Wednesday, August 15, 2007

No Excuses Rule

The No Excuses Rule

It's interesting to observe people. I have heard that the younger crowd has a sense of entitlement. Respect is harder to come by these days and just because you are older than someone, does not demand immediate respect any longer. I noticed there is a change in the younger crowd, but it's not only the younger crowd. I watch people that stand in lines or people that do not immediately get what they want when they want it. People huff and puff and get down right nasty at times. I went to Greece a few years ago. In a restaurant there was another American seated a few tables away. She did not like what was served to her and actually stood up in the restaurant and made a big scene. I heard the murmur of "American" around me while people just shook their head. It was then that I realized the youth of today are only mimicking what they observe around them. This is what has shaped their world. What lends to this selfishness? Is it the energies that are flooding into our world right now? Is it health imbalances that have people so fatigued and over stimulated that they snap easily? Is it the world's obsession with the rich and famous in Hollywood? Is it that people are so tired of being hurt that they hurt first? All personality imbalances stem from a chaotic metabolic system and all chaotic metabolic systems have a root cause in the energy of emotions long buried.

Excuses dot pretty much every conversation, whether it be kids or adults. When I was running late or failed to get something done, I would make an excuse. I used to be full of excuses then my husband told me something that changed my life 16 years ago. He told me that excuses only aggravated people and make them think worse of me. People really don't care WHY something happened or didn't happen, they only want to know WHEN it will be done or undone and HOW it will be done right next time. When you show personal responsibility, that tells people that what happened will never happen again because you are aware it is a problem. I used to justify myself all the time. I have learned that I do not need to do that. If I am late, I say I am sorry and leave it at that and make sure it does not happen again. I look at the cofactors that I chose to be late and change them. I look at excuses like the small everyday mental/emotional games people play. This falls into the victim/victimizer catagory. When you no longer make excuses for yourself, people cannot victimize you. It is amazingly freeing.

In my wellness center, in working with people, I hear excuses as to why people didn't or couldn't do something. But the thing is, I am here to educate people. I am here to show people there is another way. It is up to each individual person to act or not act on the information presented. It does not hurt me if someone does not implement something I have taught them. The path to wellness is all about personal responsibility. I do not judge someone because they do not do something. It is their choice. I find that some people are just not in the place that they are ready to heal or to get to the real issue of why they have an imbalance in the first place. I intrinsically love and respect ALL people, no matter what their path is, or where they are on their path. I plant seeds of information. Don't get me wrong, I would love for all people to completely put into action my teachings so they can reach new heights, but I do not judge anyone form holding themselves back.

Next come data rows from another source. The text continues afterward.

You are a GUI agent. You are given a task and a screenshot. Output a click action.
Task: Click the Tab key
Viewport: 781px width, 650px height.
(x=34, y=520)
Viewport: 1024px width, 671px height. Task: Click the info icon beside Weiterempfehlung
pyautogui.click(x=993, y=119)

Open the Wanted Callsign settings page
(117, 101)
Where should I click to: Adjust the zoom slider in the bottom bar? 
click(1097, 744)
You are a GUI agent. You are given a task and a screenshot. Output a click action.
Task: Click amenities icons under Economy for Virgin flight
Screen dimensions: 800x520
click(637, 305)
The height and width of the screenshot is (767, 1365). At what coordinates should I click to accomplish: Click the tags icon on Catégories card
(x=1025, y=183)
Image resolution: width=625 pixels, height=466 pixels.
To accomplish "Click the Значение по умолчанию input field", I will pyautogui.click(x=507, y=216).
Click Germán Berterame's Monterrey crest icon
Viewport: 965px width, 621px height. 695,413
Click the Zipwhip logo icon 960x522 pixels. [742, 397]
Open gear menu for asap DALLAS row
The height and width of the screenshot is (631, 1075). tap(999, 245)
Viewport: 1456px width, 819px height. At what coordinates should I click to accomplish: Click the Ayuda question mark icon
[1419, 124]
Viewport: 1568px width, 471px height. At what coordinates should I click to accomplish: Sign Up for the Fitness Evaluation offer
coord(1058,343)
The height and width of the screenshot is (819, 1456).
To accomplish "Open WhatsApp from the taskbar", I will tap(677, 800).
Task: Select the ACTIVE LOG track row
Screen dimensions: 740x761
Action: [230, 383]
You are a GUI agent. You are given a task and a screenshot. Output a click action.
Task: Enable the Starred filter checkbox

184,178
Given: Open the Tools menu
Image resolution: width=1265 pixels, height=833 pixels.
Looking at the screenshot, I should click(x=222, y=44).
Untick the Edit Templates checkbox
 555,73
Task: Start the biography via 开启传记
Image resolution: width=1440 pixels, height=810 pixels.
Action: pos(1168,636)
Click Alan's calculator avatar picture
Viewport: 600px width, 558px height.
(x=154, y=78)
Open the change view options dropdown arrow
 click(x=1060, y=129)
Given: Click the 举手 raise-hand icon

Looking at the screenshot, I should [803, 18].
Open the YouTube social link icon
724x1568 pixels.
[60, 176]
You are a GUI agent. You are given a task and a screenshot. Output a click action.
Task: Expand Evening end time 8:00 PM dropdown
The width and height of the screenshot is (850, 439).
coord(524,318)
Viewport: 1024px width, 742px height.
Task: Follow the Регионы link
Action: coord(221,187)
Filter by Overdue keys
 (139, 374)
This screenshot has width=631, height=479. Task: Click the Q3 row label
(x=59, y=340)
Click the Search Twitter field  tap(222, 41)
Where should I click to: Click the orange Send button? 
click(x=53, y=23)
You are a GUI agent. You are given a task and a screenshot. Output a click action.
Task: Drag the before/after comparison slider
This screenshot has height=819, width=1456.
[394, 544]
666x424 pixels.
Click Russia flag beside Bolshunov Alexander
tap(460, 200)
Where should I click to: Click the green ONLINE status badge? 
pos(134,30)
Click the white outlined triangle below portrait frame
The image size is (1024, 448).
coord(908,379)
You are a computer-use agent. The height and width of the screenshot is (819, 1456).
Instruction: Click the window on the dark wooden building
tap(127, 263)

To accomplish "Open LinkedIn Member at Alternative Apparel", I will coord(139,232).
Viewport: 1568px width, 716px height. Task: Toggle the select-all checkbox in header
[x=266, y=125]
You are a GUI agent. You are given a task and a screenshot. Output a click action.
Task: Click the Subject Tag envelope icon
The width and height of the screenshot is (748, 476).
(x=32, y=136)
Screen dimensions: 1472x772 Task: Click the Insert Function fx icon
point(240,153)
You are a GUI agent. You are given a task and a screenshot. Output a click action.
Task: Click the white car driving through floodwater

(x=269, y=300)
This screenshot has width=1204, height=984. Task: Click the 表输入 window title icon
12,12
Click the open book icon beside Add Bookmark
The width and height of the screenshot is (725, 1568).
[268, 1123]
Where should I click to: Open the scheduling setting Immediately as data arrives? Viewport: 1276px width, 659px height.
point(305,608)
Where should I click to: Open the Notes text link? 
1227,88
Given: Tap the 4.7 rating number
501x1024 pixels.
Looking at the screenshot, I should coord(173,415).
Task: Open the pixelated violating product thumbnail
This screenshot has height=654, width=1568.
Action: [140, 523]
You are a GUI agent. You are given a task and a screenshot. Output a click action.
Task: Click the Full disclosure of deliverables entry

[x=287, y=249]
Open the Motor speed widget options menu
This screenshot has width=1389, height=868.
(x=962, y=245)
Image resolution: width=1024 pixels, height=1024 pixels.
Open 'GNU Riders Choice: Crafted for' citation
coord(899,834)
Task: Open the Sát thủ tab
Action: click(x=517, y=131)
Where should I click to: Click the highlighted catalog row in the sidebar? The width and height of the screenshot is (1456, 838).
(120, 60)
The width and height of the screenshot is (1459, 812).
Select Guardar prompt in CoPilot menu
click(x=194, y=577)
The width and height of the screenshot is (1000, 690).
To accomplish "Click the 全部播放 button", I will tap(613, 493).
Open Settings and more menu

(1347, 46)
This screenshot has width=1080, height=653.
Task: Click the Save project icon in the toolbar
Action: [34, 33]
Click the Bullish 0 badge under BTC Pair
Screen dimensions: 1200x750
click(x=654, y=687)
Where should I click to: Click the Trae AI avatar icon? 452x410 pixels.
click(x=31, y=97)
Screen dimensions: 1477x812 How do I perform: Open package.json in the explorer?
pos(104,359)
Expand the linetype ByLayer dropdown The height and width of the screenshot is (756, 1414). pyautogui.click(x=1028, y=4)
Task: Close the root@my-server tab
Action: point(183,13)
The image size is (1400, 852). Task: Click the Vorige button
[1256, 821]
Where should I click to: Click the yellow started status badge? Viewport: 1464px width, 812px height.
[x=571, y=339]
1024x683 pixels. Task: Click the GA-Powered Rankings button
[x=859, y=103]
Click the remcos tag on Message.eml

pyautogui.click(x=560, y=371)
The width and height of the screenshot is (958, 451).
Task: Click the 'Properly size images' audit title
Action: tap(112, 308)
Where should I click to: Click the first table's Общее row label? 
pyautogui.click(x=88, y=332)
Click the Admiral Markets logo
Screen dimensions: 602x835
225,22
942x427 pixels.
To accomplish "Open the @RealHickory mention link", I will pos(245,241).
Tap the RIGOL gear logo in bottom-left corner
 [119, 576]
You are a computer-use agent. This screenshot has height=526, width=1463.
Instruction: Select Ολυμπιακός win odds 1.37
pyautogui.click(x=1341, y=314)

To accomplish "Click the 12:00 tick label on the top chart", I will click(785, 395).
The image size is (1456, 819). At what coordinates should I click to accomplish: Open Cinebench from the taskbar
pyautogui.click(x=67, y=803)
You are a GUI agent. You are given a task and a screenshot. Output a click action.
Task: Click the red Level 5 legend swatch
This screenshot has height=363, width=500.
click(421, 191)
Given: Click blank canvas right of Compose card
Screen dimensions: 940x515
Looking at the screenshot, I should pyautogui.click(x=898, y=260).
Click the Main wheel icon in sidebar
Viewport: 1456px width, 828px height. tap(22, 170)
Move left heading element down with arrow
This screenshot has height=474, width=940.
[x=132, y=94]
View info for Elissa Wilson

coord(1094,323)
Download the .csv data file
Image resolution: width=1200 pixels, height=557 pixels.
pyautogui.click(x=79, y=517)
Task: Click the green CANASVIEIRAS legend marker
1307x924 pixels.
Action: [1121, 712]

My teachings empower people. In my center I have established the No Excuses Rule. No one has to justify to me their actions, but respect is always expected. I am merely presenting information and educating people on wellness from the inside out. Everyone is personally responsible for his or her own actions or non actions. My wellness center is a safe haven, free from judgment or justification. I present information without attachment to the outcome. This atmosphere tends to free people from their own limitations. I make sure that people understand the only limitations that are EVER put on them is by their own self. No one can impose limitations on you without you accepting or imposing those limitations on yourself first. It is never, nor has ever been, about what someone did to you, it is about what you do to yourself. Personal responsibility is the hardest thing you will ever have to do in life, but it is also the most freeing. Imagine a life where you could manifest anything you wanted, whenever you wanted. That is a life without justification.

With creating your life and personal responsibility comes the knowledge and respect that you are connected to everything. The awareness starts to filter in that what you do to someone or something else, comes back to you because we are all connected to each other. The plants, stones and trees, the Earth, animals, and people; we are all connected. If you cannot comprehend that right now, but are on the path of wellness, know that one day you will see and feel all of it clearly. It is almost like seeing the world in more vivid colors. You will start to see the beauty instead of the despair. The path of wellness is very much a sacred journey. The next time you go to justify yourself with an excuse, stop yourself. Know that every action is purely your responsibility and your choice and when you are responsible you do not need excuses. Fix what doesn't work in your life and teach your children the same principals. It is a big world out there with so many possibilities, do not limit children by teaching them excuses and lack of responsibility. In teaching your children, and others who may observe you in lines or restaurants, personal responsibility and the connection to all things, you will truly be giving them the gift of a blessed life without limitations.